Ce prisonnier syrien fait partie d’une liste de six libérables de Guantanamo qui devaient être envoyés en Uruguay dans quelques semaines, suite à un accord entre les présidents américain Obama et uruguayen Mujica. José Mujica a admis hier que cet accord était réversible : cela dépendra du résultat de l’élection présidentielle en Uruguay fin octobre, précise El Observador. Le candidat du Parti national y est opposé. En revanche, celui du Frente Amplio, le parti de Mujica, y serait favorable. De son côté, la directrice des Affaires Amérique latine du Washington Office a déploré l’utilisation de ce sujet dans la campagne électorale, conclut La Red 21.

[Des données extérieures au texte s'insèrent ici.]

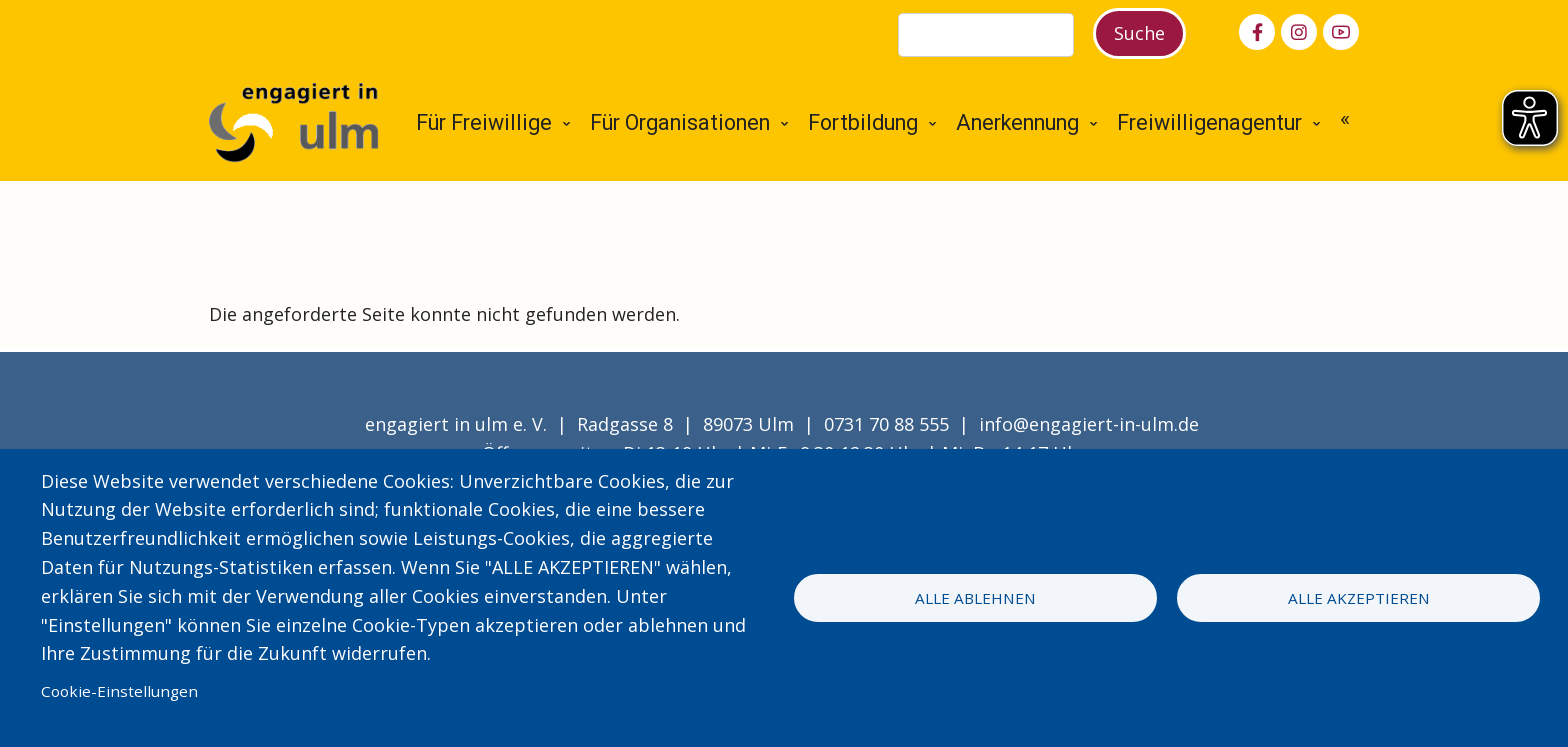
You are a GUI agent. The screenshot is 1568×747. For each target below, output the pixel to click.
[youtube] (1341, 32)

Aux États-Unis, la tension monte après le décès du patient libérien à l’hôpital au Texas

Thomas Eric Duncan a été le premier à décéder du virus Ebola sur le sol américain, écrit le Dallas Morning News. Sa famille, placée en quarantaine, a dû faire le deuil totalement isolée. De toutes les personnes avec lesquelles il a pu être en contact, une dizaine sont particulièrement suivies. La psychose gagne du terrain. Dans les aéroports, de nouvelles procédures de prise de température systématique des personnes en provenance d’Afrique de l’Ouest ont été décidées. Mais selon l’éditorialiste du Washington Post, il est impossible de lutter contre Ebola en fermant les frontières des États-Unis. Les virus et les bactéries ne s’arrêtent pas aux contrôles douaniers, souligne-t-il. La réponse n’est pas de couper du monde les pays les plus affectés, Libéria, Sierra Leone et Guinée, mais au contraire de renforcer les moyens pour lutter contre Ebola sur place, pas aux frontières américaines.

Au Brésil, le parti socialiste a apporté son soutien au candidat de centre droit Aecio Neves

La candidate du parti socialiste Marina Silva n’a pas encore donné de consigne de vote, elle devrait l’annoncer ce jeudi. Selon O Globo, elle attend qu’Aecio Neves montre des signes d’engagement sur les propositions de gauche comme la réforme agraire et les programmes sociaux. Mais certains au sein du Parti socialiste n’approuvent pas le soutien au candidat de centre droit, rapporte Carta Capital. Selon la députée socialiste Luiza Erundina citée dans le journal, soutenir un candidat connu pour être conservateur est contre nature et humiliant.